From Obsolete Lustre Wiki
Revision as of 17:02, 5 September 2010 by Adilger (talk | contribs) (→‎List of Lustre Features and Projects: reference lustre-devel)
Jump to navigationJump to search

List of Lustre Features and Projects

Below is a list of Lustre features and projects that are just waiting for someone to start working on them. They are listed roughly in order of increasing complexity, but this is highly dependent upon the coding skills of the developer and their familiarity with the Lustre code base.

After you have chosen a project, or if you are having trouble deciding what to work on, please contact the lustre-devel mailing list to discuss your project with the Lustre developers. That will ensure that the work you are doing is in line with other plans/projects for Lustre and also to ensure that nobody else is working on the same thing.

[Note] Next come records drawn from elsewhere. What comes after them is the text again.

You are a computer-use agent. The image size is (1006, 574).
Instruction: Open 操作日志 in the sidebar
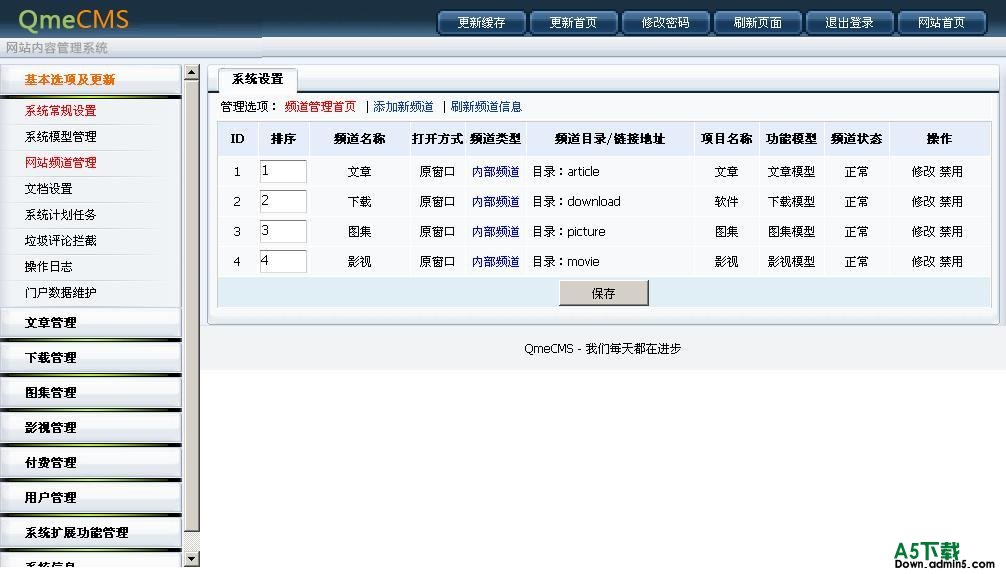coord(49,267)
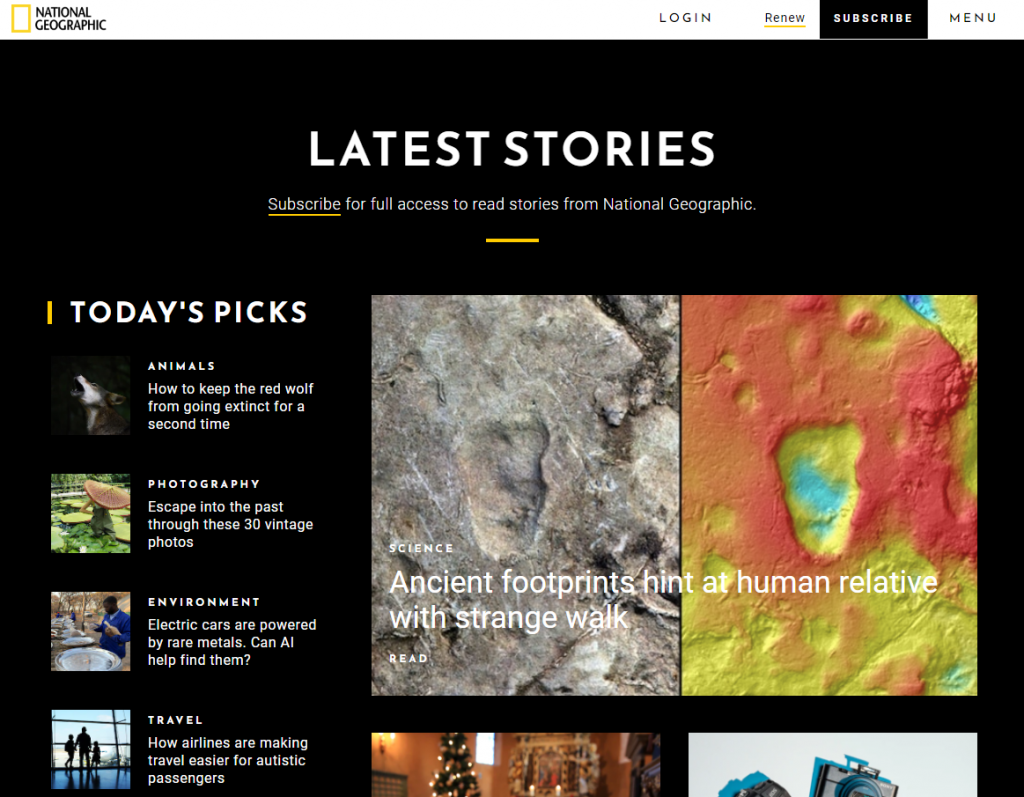Open the LOGIN page
The image size is (1024, 797).
click(685, 18)
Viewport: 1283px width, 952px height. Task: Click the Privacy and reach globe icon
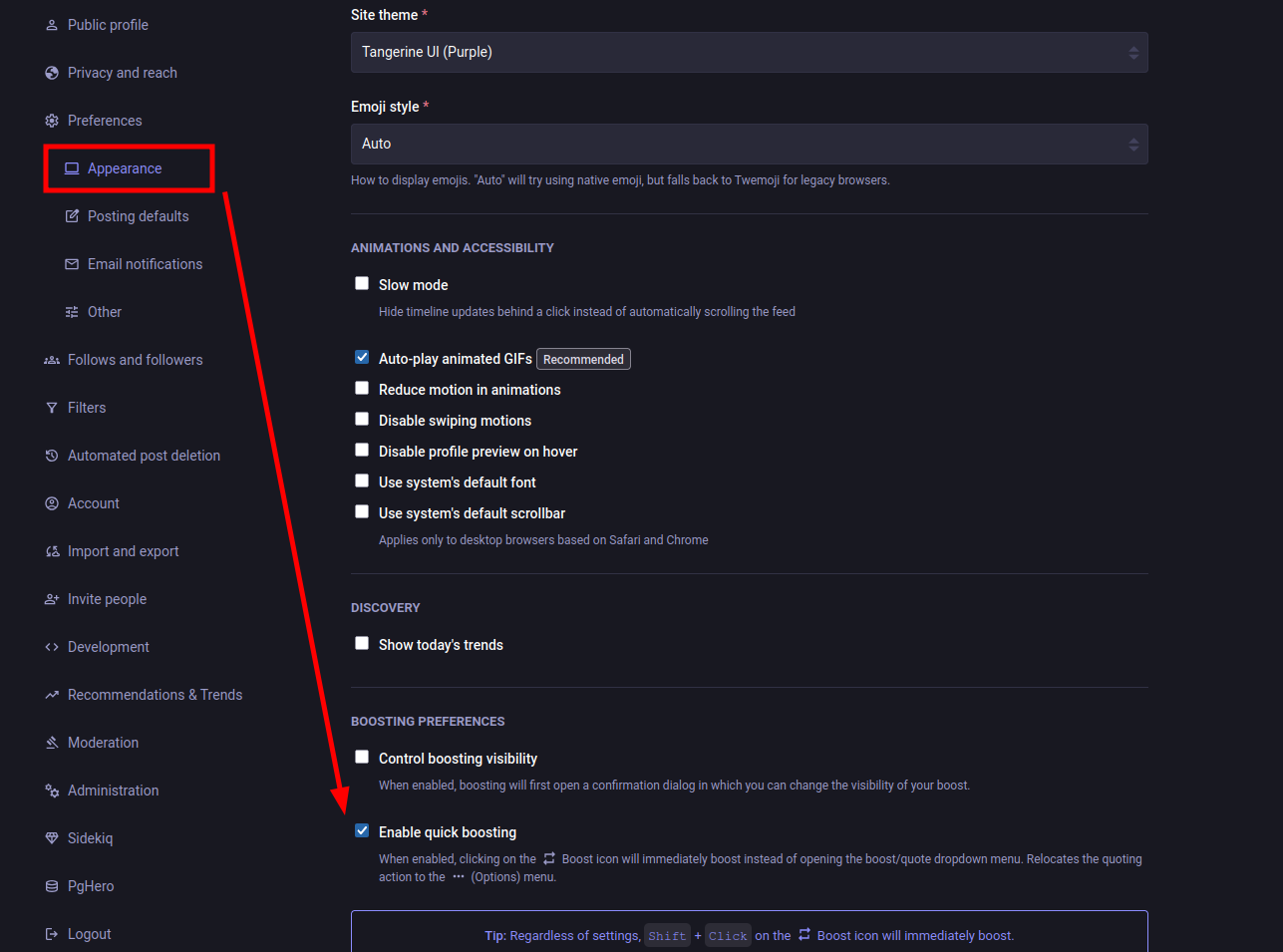point(52,73)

Feature Complexity Required skills Tracking Bug Brief Description
ioctl() number cleanups 1 kernel 20731 Clean up Linux IOC numbering to properly use "size" field so that mixed 32- and 64-bit kernel/userspace ioctls work correctly. Attention needs to be paid to maintaining userspace compatibility for a number of releases, so the old ioctl() numbers cannot simply be removed.
Improve testing Efficiency 3 shell, test Improve the performance, efficiency, and coverage of the acceptance-small.sh test scripts. More advanced work includes improved test scheduling. Dynamic cluster configuration. Virtual machines for functional tests.
Config save/edit/restore 3 MGS, llog, config 17094 Need to be able to backup/edit/restore the client/MDS/OSS config llog files after a writeconf. One reason is for config recovery if the config llog becomes corrupted. Another reason is that all of the filesystem tunable parameters (including all of the OST pool definitions) are stored in the config llog and are lost if a writeconf is done.
mdd-survey tools for performance analysis 3 obdfilter-survey, mdd, benchmarking 21658 Add a low-level metadata unit test to allow measuring performance of the metadata stack without having connected clients, similar and/or integrated to the obdfilter survey (echo client, echo server)
Readdir with large requests 4 MDS, RPC 17833 Read directory pages in large chunks instead of the current page-at-a-time reads from the client. This will improve readdir performance somewhat, and reduce load on the MDS. It is expected to be significant over WAN high-latency links.
32TB ldiskfs filesystems 5 ldiskfs, obdfilter 20063 Single OST sizes larger than 16TB. This is largely supported in newer ext4 filesystems (e.g. RHEL5.4, RHEL6), but thorough testing and some bug fixing work may be needed in obdfilter (1.8, 2.0) or OFD (2.x), and other work may be needed in client (all versions).

All RPCs pass a lock handle 5 DLM, RPC 22849 For protocol correctness, and improved performance, it would be desirable for all RPCs that are done with a client lock held to send the lock handle along with the request. For OST requests this means all read, write, truncate operations (unless "lockless") should include a lock handle. This allows the OST to validate the request is being done by a client that holds the correct locks, and allows lockh->lock->object lookups to avoid OI lookups in most cases.
OST Space Management (Basic) 6 HSM, layout 13107 Simple migration capability - transparently migrate objects/files between OSTs (blocking application writes, or aborting migration during contention); evacuate OSTs and move file data to other OSTs; add new OST and balance data on it. The OST doesn't really need to understand this, only the MDS (for LOV EA rewrite) and client (LOV EA rewrite); HSM project implements layout lock support and policy engine for automatic space management.
Imperative recovery 6 recovery, RPC 18767 Reduce recovery time by having the server notify clients after recovery has completed instead of waiting for the client to timeout the RPC before it begins recovery.